**Documento de origem**
Escolha uma Página

Semana passada escrevi um pouco sobre as minhas expectativas em relação ao Zoneamento Agroecológico da Cana, divulgado pelo governo na última quinta-feira (17/09). Ótimos comentários foram feitos sobre o post, o que gerou uma boa discussão por lá.  Após a divulgação do estudo base e do projeto de lei sobre o Zoneamento eu pensava em fazer uma análise mais profunda do material e divulgar a minha opinião. Bem, o Glenn Makuta se apressou e publicou primeiro suas relevantes considerações sobre o estudo base no Tubo de Ensaios, aqui do ScienceBlogs Brasil. Neste contexto gostaria de fazer minhas considerações sobre o estudo base e o projeto de lei. Antes gostaria que vocês tivessem acesso a esses documentos, que podem ser baixados neste link da Assessoria de Comunicação do Ministério do Meio Ambiente.

**Dados registrados**
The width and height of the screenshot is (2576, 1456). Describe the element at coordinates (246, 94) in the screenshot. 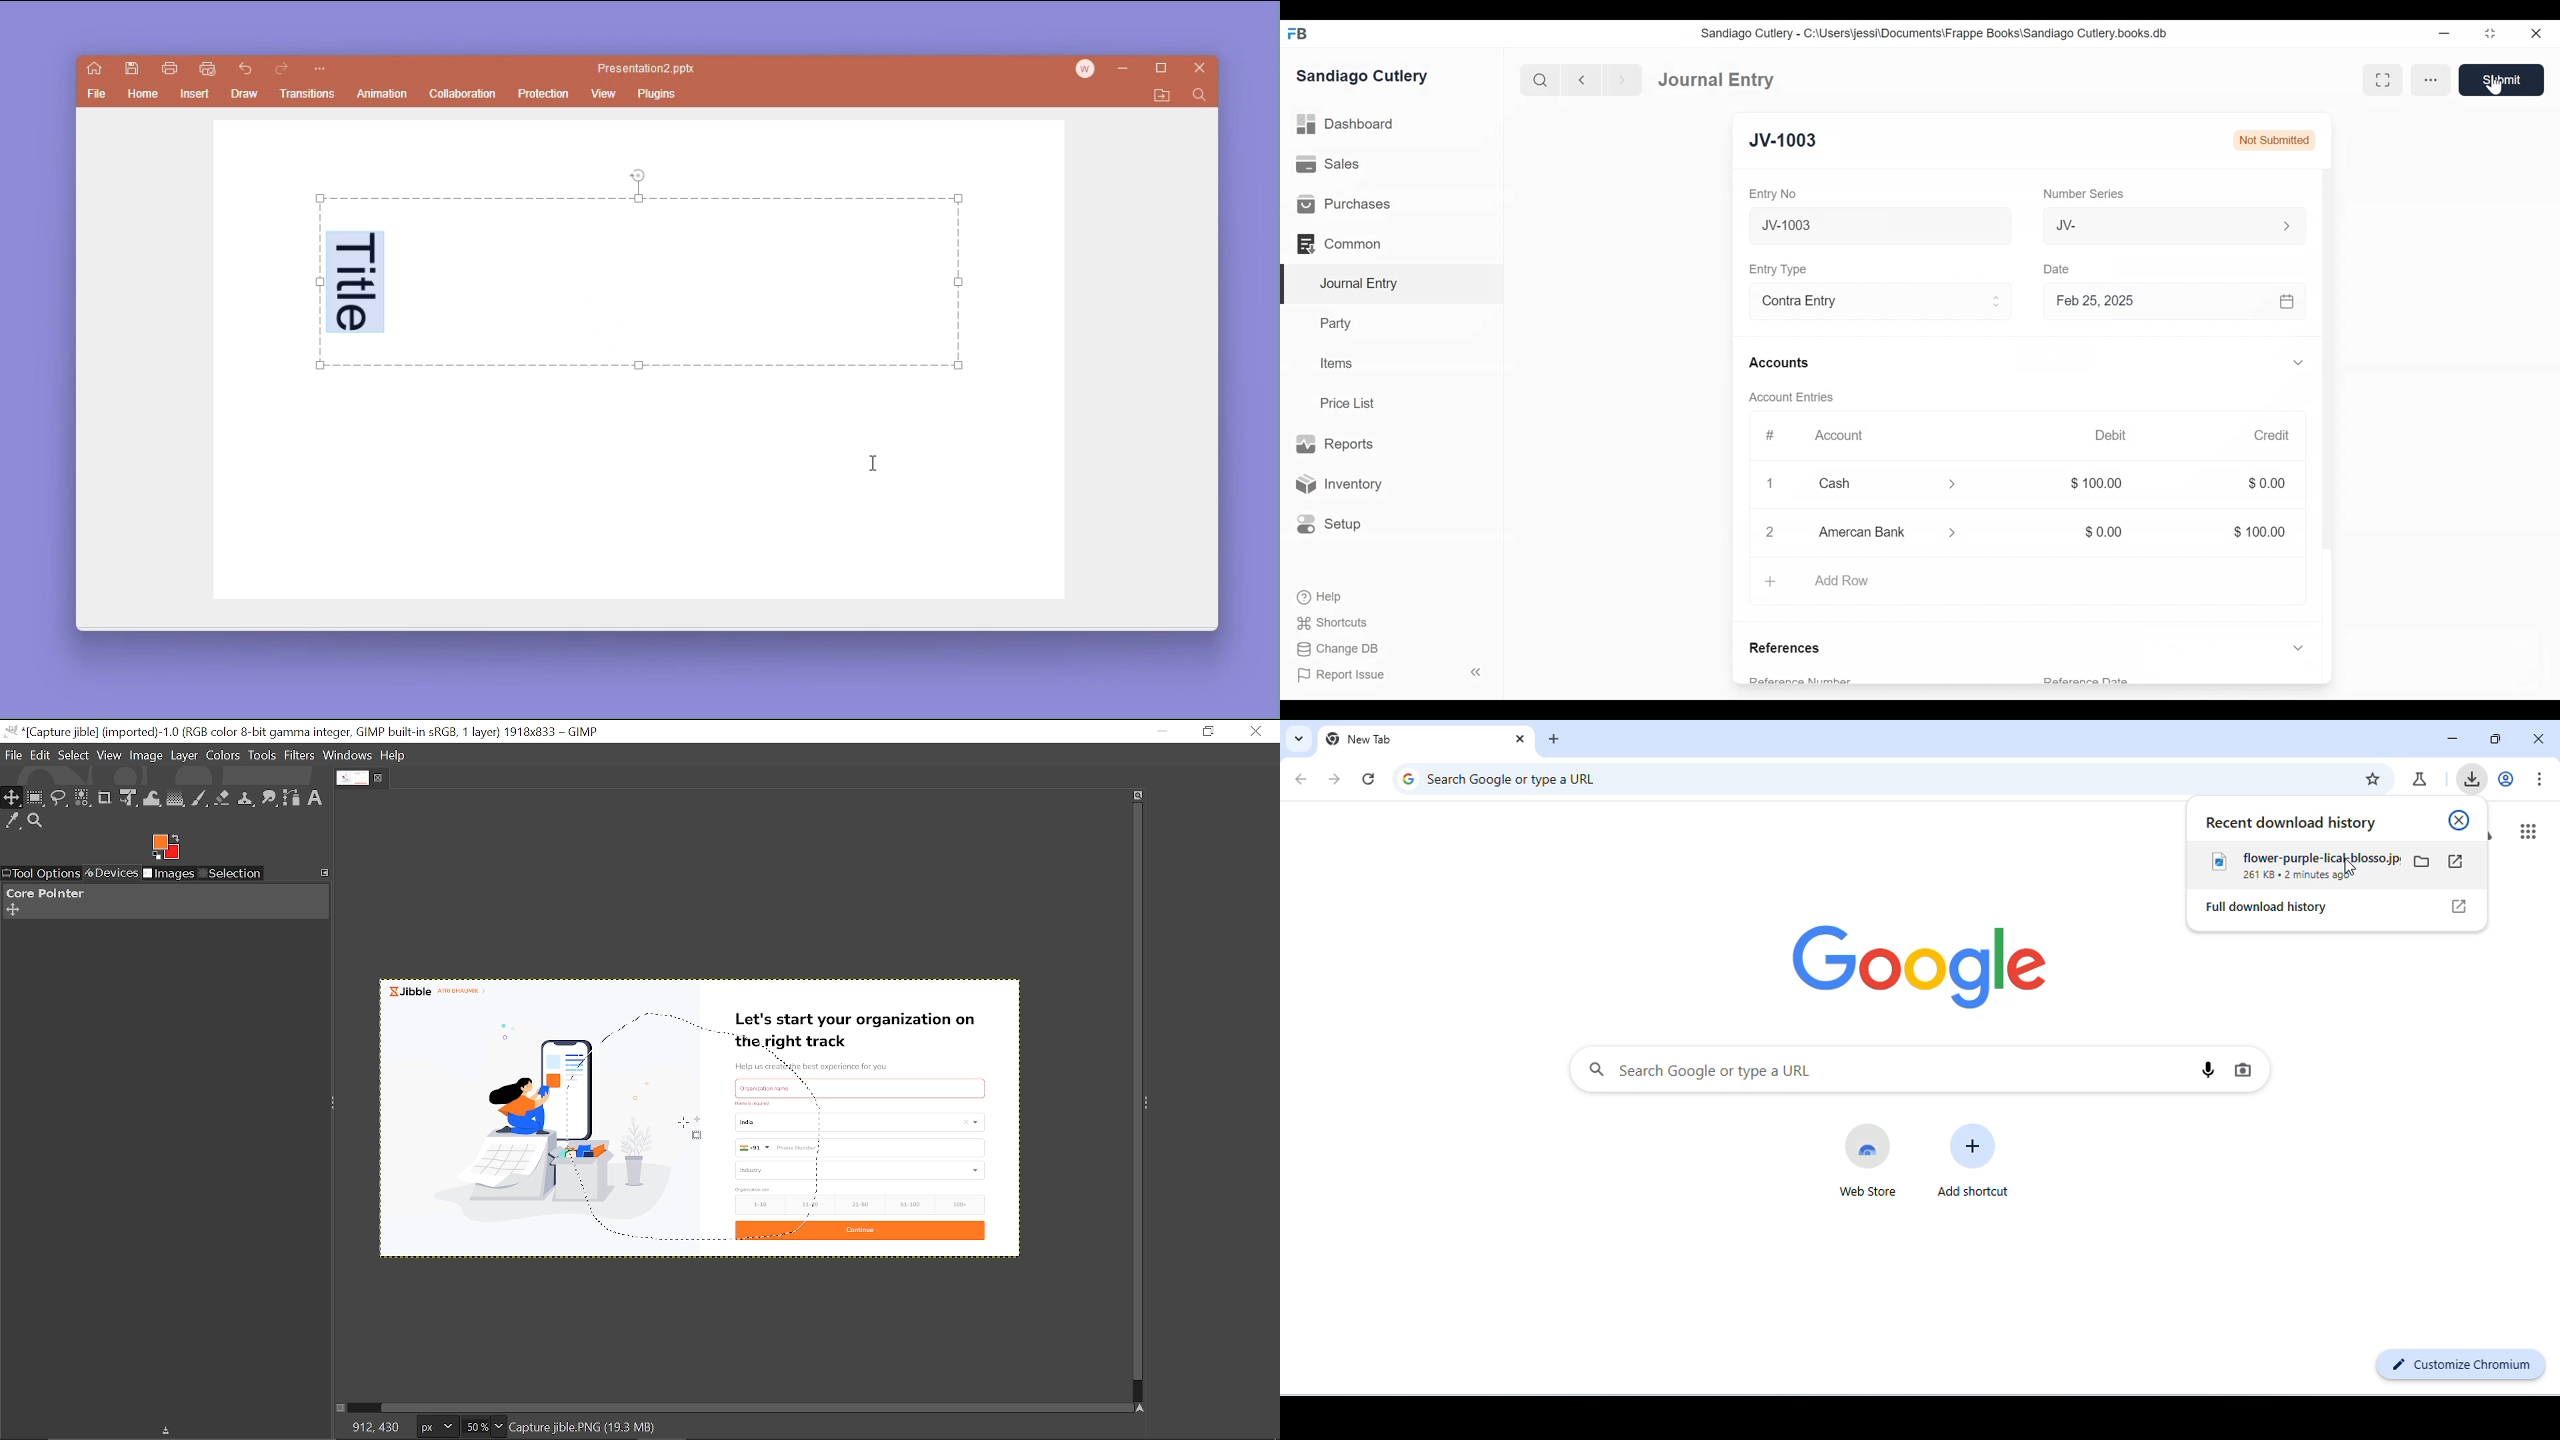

**Desafios**
a – No texto sobre o Zoneamento Agroecológico da Cana, modifique o trecho que começa nas palavras "Escolha uma Página" e vai até "do Meio Ambiente.", inclusive, substituindo "estudo base" por "relatório técnico".
b – Dê sequência ao texto sobre o Zoneamento Agroecológico da Cana a partir da última frase apresentada.

**Resultados por tarefa**
a –
Escolha uma Página

Semana passada escrevi um pouco sobre as minhas expectativas em relação ao Zoneamento Agroecológico da Cana, divulgado pelo governo na última quinta-feira (17/09). Ótimos comentários foram feitos sobre o post, o que gerou uma boa discussão por lá.  Após a divulgação do relatório técnico e do projeto de lei sobre o Zoneamento eu pensava em fazer uma análise mais profunda do material e divulgar a minha opinião. Bem, o Glenn Makuta se apressou e publicou primeiro suas relevantes considerações sobre o relatório técnico no Tubo de Ensaios, aqui do ScienceBlogs Brasil. Neste contexto gostaria de fazer minhas considerações sobre o relatório técnico e o projeto de lei. Antes gostaria que vocês tivessem acesso a esses documentos, que podem ser baixados neste link da Assessoria de Comunicação do Ministério do Meio Ambiente.

b –
Estudo base do Zoneamento

capa_estudo_zoneamento_cana.jpg
Em termos gerais, como ressaltado pelo Ítalo no último post, posso dizer que o estudo base utilizado pelo governo para fazer o Projeto de Lei sobre o zoneamento da cana é de extrema qualidade. A ideia é simples. Removemos as áreas consideradas como prioridades para a conservação (Amazônia e Pantanal) e as “áreas com cobertura vegetal nativa” da análise. As áreas atualmente ocupadas pela agricultura, agropecuária e pastagens são divididas de acordo com a sua potencializada para o plantio de cana. Então vemos que não há problema algum. Somente as áreas já utilizadas pelo homem entram no zoneamento. Certo? Bem, vamos com calma. Primeiro eu faço uma pergunta simples. As fronteiras dos biomas Amazônia e Pantanal estão bem definidas no estudo, como mostra a figura abaixo. Mas o que seriam “áreas com cobertura vegetal nativa”? Este termo não está bem definido e é apenas citado no texto. O projeto de lei segue a mesma lógica. Se uma área tem apenas 10 ou 20% de “vegetação nativa”, apenas esta área estará fora do zoneamento? Não encontrei respostas no estudo e nem no projeto de lei.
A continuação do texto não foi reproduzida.